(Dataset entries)
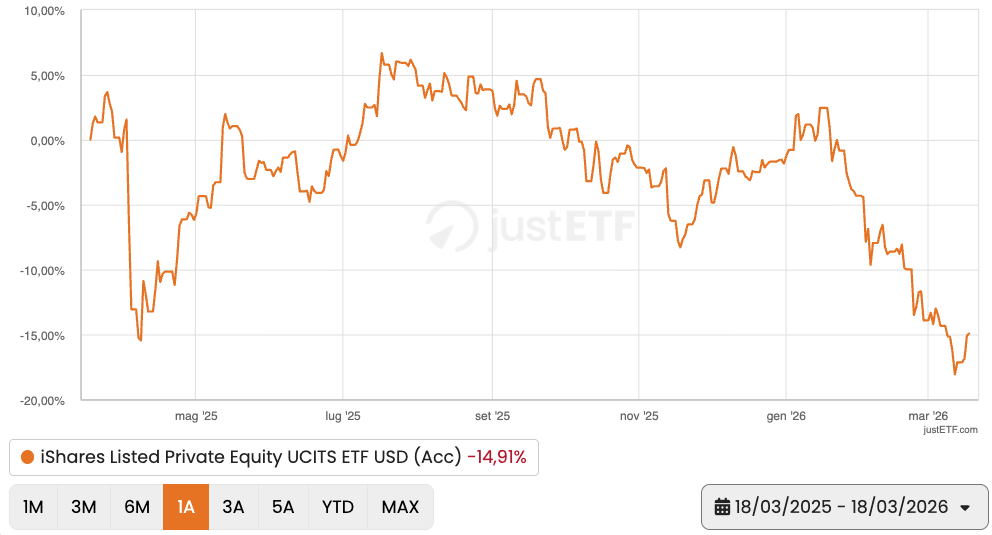Select the 1M time range
The height and width of the screenshot is (535, 992).
click(x=33, y=507)
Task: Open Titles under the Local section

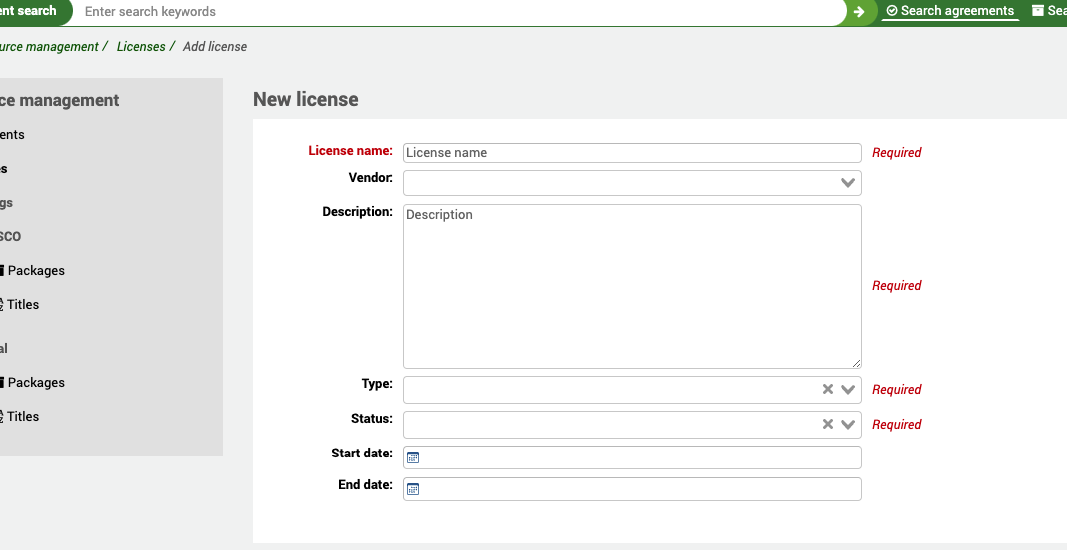Action: tap(23, 417)
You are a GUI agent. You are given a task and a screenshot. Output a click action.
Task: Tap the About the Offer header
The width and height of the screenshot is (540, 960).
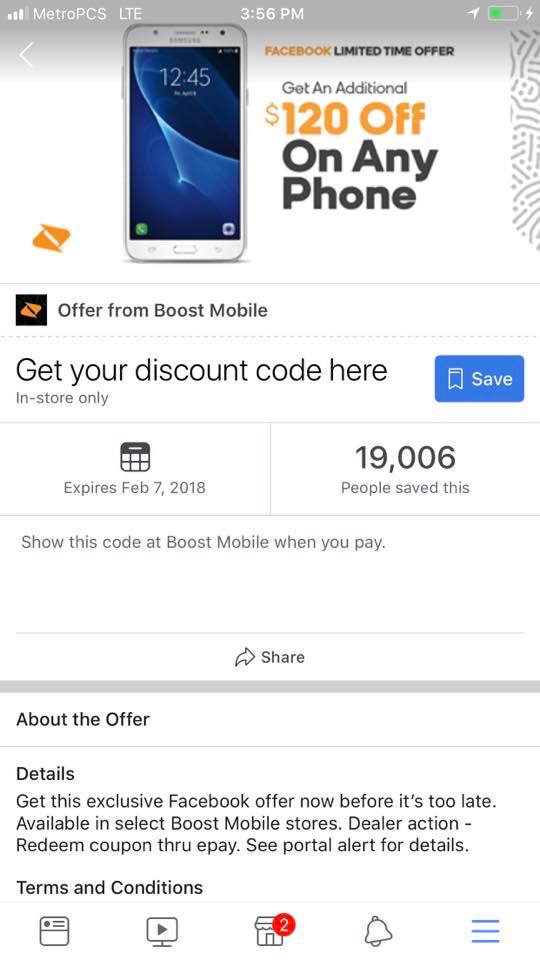coord(83,719)
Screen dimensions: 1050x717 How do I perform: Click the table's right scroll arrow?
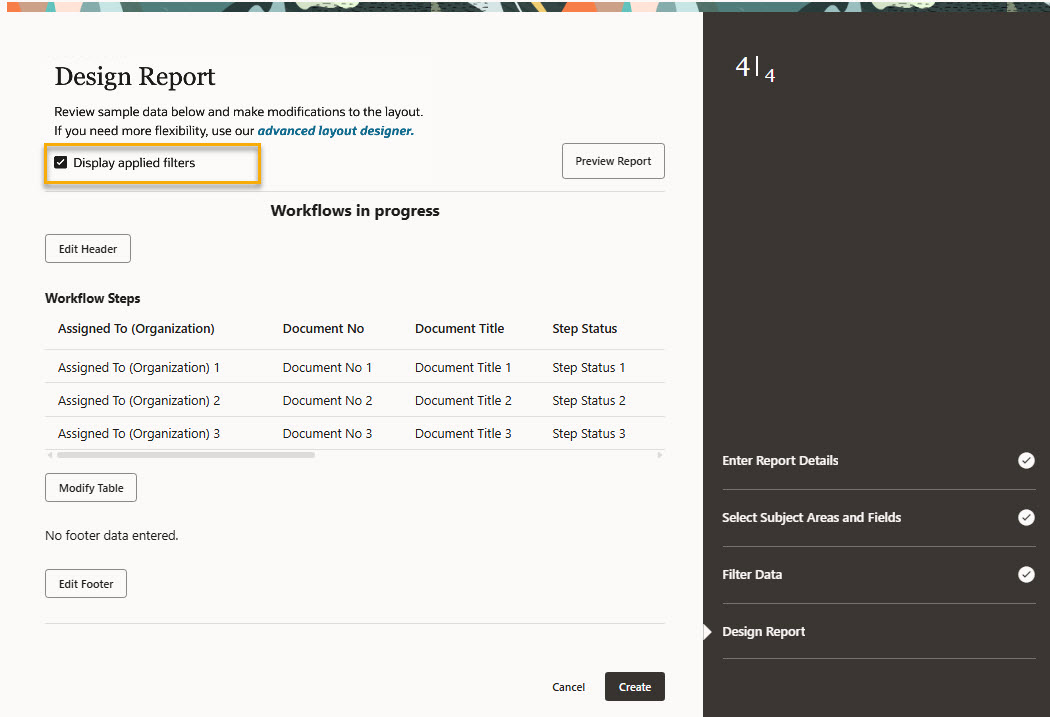coord(660,455)
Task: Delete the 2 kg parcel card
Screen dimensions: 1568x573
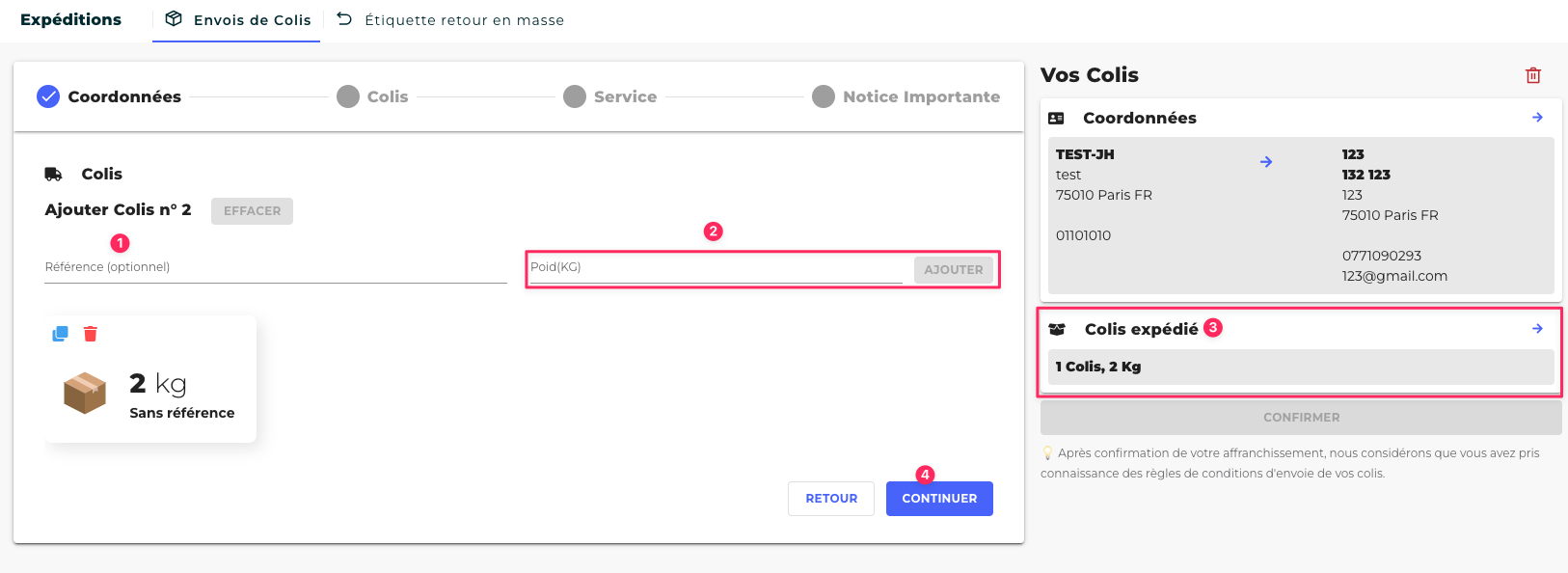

What to produce: There should be an exact restatement of the lines from the line with "The width and" through the last line of the entries above, and no pictures in it.

Solution for this problem:
The width and height of the screenshot is (540, 960).
coord(83,719)
Screen dimensions: 1050x717 How do I perform: Click the table's right scroll arrow?
coord(660,455)
Task: Delete the 2 kg parcel card
Screen dimensions: 1568x573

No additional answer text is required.